> **What is expected**
Copy, from the material below, each line where "data" shows up.

>>>>

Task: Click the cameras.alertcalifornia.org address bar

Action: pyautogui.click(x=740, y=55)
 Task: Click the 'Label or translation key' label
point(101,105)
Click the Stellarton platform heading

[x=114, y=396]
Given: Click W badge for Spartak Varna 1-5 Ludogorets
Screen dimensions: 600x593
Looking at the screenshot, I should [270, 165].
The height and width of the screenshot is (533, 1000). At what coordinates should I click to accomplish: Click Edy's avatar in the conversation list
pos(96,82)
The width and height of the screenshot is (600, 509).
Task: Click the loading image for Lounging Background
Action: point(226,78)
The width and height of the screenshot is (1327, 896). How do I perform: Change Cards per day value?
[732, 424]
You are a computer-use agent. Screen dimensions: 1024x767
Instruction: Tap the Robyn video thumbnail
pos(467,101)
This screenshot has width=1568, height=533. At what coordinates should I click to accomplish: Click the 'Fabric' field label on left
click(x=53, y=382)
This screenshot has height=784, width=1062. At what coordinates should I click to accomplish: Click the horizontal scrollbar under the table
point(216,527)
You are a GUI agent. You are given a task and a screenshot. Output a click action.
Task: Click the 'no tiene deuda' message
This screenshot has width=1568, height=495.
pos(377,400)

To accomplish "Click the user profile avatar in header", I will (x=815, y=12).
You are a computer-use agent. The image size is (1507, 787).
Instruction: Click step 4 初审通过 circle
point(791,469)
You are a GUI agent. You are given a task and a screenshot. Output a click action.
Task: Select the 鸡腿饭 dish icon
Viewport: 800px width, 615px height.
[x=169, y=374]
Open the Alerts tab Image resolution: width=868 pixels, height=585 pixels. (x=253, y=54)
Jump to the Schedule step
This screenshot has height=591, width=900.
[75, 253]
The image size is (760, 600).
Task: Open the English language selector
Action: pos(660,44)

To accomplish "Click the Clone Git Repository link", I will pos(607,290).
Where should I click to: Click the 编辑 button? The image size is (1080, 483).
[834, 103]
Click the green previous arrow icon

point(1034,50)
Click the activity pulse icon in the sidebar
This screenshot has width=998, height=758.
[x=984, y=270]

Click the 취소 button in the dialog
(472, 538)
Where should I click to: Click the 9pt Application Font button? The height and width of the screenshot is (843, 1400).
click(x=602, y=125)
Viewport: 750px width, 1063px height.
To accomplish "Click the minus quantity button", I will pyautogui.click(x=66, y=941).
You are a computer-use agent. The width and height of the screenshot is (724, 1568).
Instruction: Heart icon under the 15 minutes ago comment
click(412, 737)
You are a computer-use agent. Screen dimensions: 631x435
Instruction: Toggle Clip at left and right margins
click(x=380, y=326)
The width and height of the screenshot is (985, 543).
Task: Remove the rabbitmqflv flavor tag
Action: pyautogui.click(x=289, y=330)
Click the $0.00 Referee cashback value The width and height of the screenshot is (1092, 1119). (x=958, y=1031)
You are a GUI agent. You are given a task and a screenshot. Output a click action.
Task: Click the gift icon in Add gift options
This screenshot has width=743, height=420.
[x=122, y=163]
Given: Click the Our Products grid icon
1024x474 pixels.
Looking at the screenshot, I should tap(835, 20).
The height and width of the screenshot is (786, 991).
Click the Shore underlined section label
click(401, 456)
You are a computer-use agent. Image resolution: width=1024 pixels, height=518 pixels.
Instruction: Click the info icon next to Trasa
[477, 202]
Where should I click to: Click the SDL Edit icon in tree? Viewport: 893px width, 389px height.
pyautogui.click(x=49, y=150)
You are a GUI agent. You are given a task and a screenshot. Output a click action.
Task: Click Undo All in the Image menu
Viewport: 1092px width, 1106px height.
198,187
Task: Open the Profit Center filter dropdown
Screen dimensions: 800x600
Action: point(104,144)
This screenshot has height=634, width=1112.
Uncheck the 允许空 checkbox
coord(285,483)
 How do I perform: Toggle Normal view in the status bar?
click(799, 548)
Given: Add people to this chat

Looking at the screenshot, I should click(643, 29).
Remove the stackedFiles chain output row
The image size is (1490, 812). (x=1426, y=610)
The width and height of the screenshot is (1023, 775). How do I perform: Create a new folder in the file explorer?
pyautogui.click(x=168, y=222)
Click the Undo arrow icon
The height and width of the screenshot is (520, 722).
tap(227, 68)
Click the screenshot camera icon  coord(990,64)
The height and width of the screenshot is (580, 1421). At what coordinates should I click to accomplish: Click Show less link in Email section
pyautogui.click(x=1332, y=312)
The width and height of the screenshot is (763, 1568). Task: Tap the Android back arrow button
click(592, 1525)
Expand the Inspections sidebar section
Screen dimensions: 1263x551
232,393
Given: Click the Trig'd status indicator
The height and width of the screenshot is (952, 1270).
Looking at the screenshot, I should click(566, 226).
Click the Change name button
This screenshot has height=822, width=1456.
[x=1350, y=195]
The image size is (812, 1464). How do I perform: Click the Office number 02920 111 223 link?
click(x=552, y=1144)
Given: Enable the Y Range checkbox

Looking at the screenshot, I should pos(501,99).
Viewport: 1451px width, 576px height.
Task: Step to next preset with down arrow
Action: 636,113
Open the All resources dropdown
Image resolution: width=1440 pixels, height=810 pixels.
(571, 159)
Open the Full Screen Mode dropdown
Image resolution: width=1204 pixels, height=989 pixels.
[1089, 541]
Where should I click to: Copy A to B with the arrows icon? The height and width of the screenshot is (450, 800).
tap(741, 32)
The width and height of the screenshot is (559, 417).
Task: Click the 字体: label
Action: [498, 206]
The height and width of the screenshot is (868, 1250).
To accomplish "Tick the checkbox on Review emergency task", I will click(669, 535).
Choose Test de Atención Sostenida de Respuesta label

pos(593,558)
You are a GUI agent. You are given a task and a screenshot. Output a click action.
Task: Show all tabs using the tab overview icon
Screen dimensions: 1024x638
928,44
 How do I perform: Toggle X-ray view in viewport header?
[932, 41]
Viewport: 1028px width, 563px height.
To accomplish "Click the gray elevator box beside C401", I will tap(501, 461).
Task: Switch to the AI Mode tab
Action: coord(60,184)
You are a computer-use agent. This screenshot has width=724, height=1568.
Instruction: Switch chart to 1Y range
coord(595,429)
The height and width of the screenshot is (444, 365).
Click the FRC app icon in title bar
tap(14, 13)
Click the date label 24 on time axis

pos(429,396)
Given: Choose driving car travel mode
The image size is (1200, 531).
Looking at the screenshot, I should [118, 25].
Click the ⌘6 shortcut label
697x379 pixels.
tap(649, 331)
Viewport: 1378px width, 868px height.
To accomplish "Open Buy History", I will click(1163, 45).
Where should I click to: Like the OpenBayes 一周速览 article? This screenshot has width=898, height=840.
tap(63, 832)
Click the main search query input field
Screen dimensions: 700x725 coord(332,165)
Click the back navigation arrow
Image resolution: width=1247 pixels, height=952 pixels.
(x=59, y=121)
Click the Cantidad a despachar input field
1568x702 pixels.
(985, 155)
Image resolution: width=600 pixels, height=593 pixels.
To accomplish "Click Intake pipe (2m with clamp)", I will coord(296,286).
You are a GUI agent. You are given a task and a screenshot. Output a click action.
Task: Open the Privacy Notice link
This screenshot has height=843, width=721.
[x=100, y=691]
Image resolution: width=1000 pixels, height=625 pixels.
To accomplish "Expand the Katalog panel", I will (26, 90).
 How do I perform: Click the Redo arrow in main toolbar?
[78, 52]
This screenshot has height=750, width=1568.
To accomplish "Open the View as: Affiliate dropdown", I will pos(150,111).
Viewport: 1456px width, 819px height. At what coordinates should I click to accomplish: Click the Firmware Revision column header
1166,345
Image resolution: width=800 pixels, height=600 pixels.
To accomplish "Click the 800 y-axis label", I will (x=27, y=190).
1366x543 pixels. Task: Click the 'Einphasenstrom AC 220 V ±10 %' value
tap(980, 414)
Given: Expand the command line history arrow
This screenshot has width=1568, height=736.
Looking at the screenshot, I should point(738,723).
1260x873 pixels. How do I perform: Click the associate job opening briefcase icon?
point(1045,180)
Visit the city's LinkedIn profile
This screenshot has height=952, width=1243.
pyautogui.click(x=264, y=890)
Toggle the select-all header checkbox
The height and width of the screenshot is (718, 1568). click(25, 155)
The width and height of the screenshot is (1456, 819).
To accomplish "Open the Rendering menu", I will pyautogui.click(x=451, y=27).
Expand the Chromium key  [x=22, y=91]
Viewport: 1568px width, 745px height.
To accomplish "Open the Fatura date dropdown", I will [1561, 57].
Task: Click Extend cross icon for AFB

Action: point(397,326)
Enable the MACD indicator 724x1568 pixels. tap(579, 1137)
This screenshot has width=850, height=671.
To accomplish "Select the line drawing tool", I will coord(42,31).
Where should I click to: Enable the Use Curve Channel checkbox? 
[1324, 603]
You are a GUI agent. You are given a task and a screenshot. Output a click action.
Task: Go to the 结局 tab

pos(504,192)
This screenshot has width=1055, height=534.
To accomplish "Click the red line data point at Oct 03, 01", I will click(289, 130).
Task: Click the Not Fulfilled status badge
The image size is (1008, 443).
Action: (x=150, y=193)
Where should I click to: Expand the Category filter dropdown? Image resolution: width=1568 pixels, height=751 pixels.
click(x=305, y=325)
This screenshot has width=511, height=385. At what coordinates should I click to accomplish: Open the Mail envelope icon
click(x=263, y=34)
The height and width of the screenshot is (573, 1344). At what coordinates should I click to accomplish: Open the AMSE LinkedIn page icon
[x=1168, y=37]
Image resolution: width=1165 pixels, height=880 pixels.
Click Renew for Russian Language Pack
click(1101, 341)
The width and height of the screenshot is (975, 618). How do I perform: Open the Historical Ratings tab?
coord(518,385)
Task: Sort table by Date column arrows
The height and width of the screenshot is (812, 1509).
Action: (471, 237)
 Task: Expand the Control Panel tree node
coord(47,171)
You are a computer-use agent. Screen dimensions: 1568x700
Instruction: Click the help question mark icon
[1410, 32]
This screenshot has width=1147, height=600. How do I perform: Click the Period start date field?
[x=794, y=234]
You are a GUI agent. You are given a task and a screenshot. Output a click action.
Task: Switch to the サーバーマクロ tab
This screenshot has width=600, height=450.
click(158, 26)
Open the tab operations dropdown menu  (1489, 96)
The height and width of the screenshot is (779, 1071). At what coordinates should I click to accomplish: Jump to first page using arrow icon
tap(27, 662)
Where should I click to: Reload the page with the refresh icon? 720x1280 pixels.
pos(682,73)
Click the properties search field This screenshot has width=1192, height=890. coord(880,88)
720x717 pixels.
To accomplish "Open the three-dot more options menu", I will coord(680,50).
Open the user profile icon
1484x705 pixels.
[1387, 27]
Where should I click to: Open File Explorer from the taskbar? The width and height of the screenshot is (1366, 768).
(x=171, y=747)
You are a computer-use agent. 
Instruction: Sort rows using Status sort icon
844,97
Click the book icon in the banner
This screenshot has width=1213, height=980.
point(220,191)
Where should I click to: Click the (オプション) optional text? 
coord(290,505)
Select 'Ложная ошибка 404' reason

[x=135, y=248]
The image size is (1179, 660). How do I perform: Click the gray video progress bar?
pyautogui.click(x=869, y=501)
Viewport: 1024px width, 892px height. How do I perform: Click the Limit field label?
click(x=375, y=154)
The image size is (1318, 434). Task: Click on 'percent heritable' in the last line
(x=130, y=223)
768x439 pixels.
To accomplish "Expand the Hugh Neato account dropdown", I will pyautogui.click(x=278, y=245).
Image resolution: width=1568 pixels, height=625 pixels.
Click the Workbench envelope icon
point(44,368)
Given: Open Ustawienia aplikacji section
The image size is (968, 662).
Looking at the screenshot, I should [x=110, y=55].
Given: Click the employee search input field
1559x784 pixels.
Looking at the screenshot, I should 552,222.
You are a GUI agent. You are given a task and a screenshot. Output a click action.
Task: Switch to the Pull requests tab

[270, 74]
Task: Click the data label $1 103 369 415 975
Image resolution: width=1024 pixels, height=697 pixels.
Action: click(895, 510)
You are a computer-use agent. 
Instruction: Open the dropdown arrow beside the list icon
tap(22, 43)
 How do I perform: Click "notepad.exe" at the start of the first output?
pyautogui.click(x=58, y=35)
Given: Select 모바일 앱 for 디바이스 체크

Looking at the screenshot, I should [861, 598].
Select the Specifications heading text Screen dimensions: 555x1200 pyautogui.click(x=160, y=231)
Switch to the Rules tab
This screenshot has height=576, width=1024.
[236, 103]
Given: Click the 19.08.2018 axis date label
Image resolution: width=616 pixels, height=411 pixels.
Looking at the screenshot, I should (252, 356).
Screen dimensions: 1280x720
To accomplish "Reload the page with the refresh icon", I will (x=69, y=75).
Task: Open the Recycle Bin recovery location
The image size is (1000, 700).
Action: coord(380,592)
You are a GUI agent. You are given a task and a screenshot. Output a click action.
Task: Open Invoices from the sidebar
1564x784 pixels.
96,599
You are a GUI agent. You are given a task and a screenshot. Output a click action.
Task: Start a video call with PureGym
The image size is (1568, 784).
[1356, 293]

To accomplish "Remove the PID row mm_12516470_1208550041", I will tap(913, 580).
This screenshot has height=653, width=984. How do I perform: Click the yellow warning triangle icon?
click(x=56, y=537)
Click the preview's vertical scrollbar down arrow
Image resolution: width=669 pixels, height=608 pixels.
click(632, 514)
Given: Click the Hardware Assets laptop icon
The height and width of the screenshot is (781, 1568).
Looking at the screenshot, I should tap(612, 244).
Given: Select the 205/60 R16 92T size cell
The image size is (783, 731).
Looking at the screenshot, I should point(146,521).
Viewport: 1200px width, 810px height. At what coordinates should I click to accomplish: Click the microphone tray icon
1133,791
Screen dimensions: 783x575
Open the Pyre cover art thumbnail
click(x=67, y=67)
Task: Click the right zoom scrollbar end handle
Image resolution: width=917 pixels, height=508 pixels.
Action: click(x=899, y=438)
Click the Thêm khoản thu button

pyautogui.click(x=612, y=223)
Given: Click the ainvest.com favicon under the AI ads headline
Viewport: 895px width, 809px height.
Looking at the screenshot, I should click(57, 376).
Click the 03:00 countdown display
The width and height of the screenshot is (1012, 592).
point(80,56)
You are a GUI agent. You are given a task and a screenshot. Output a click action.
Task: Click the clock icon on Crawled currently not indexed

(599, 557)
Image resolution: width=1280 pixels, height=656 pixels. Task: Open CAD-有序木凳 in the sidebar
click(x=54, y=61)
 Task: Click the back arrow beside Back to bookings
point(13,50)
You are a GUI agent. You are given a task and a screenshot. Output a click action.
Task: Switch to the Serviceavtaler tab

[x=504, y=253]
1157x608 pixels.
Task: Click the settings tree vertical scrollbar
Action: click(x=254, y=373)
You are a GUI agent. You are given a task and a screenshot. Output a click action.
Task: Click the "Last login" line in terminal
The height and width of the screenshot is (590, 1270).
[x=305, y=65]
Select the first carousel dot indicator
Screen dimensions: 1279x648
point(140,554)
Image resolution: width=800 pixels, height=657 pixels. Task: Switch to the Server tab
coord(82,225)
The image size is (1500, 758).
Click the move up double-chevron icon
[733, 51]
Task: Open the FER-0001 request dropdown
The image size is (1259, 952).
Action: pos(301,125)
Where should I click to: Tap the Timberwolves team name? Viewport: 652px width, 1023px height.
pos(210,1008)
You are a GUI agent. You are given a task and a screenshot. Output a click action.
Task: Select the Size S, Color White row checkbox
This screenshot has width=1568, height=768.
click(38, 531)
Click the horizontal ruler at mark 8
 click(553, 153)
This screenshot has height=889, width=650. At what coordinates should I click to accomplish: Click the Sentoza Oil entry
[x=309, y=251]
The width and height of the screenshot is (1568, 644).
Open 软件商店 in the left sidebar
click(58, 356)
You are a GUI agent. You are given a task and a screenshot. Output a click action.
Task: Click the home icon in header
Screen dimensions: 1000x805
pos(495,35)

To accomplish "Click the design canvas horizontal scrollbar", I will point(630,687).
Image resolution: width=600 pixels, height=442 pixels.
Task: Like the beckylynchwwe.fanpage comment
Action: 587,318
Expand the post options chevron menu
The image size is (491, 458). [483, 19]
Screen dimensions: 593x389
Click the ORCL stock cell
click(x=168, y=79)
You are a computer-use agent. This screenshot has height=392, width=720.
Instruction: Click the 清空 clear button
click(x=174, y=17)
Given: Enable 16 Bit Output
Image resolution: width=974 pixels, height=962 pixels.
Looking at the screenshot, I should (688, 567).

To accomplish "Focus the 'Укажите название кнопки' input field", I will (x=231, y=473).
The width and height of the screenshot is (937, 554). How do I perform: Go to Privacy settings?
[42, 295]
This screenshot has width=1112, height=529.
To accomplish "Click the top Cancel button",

<<<<

> **Output below**
To accomplish "Click the red line data point at Oct 03, 01", I will click(289, 130).
Task: Click the data label $1 103 369 415 975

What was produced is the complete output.